┌─ Listed records
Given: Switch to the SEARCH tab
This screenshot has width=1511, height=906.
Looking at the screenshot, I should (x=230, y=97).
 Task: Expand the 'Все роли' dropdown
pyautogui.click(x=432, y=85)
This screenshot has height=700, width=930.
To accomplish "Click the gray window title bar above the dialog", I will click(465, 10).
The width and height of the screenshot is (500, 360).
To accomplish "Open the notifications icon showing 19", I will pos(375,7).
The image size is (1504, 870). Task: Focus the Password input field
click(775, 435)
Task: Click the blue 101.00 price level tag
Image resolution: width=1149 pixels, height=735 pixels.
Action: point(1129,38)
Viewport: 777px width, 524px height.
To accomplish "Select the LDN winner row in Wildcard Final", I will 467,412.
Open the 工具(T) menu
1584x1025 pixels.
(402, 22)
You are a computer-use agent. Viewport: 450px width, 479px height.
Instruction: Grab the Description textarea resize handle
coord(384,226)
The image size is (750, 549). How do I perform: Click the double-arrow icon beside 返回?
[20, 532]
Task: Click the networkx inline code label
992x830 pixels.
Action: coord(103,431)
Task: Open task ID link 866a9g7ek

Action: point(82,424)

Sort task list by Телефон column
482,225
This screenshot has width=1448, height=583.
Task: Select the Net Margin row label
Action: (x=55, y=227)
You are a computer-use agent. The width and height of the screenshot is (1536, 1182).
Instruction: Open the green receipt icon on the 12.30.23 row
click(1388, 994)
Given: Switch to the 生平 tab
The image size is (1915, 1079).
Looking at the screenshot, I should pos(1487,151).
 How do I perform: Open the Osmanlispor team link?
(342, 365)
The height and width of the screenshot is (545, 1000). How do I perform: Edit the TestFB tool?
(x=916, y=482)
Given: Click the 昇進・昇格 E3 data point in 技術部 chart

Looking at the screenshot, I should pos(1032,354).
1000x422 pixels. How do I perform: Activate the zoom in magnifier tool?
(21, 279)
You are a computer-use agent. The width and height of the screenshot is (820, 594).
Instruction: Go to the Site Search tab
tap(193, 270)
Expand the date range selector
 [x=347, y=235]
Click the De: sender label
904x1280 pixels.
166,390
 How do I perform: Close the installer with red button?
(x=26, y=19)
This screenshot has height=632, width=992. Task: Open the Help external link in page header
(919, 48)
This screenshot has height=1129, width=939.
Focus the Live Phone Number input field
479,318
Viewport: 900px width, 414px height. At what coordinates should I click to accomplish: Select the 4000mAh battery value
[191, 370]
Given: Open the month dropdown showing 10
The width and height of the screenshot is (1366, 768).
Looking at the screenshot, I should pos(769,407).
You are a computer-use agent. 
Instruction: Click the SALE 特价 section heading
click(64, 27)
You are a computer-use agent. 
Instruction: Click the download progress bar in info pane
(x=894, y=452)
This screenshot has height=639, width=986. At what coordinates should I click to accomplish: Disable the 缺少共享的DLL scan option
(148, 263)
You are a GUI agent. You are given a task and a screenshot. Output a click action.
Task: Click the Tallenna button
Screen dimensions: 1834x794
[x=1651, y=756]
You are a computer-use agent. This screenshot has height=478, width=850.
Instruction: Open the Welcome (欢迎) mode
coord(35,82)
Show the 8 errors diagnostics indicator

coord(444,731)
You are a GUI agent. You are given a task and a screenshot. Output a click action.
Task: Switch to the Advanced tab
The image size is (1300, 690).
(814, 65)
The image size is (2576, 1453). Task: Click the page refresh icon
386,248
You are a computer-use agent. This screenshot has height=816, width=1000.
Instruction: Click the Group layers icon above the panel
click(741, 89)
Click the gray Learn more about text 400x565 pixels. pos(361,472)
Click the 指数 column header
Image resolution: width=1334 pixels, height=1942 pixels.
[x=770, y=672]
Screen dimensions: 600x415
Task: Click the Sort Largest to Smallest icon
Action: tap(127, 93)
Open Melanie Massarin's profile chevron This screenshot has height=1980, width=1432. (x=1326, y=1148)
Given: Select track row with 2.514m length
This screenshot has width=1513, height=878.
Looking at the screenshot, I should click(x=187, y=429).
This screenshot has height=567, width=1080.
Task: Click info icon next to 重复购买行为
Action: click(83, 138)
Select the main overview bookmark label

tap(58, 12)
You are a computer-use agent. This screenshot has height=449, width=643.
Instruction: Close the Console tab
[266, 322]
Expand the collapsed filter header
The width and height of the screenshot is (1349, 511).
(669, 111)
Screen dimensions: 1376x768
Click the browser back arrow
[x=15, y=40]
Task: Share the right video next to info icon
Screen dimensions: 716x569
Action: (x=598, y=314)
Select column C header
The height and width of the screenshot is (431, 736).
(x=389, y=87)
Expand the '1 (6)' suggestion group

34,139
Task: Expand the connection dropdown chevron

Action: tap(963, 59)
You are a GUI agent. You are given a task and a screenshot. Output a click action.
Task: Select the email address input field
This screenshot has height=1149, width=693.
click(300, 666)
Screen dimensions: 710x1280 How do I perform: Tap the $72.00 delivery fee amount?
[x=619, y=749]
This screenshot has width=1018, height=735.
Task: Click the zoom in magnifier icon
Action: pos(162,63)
└─
• **What you will do**
Working through the records above, copy each line in which "showing" is found.

• **Worked solution**
To accomplish "Open the notifications icon showing 19", I will pos(375,7).
Given: Open the month dropdown showing 10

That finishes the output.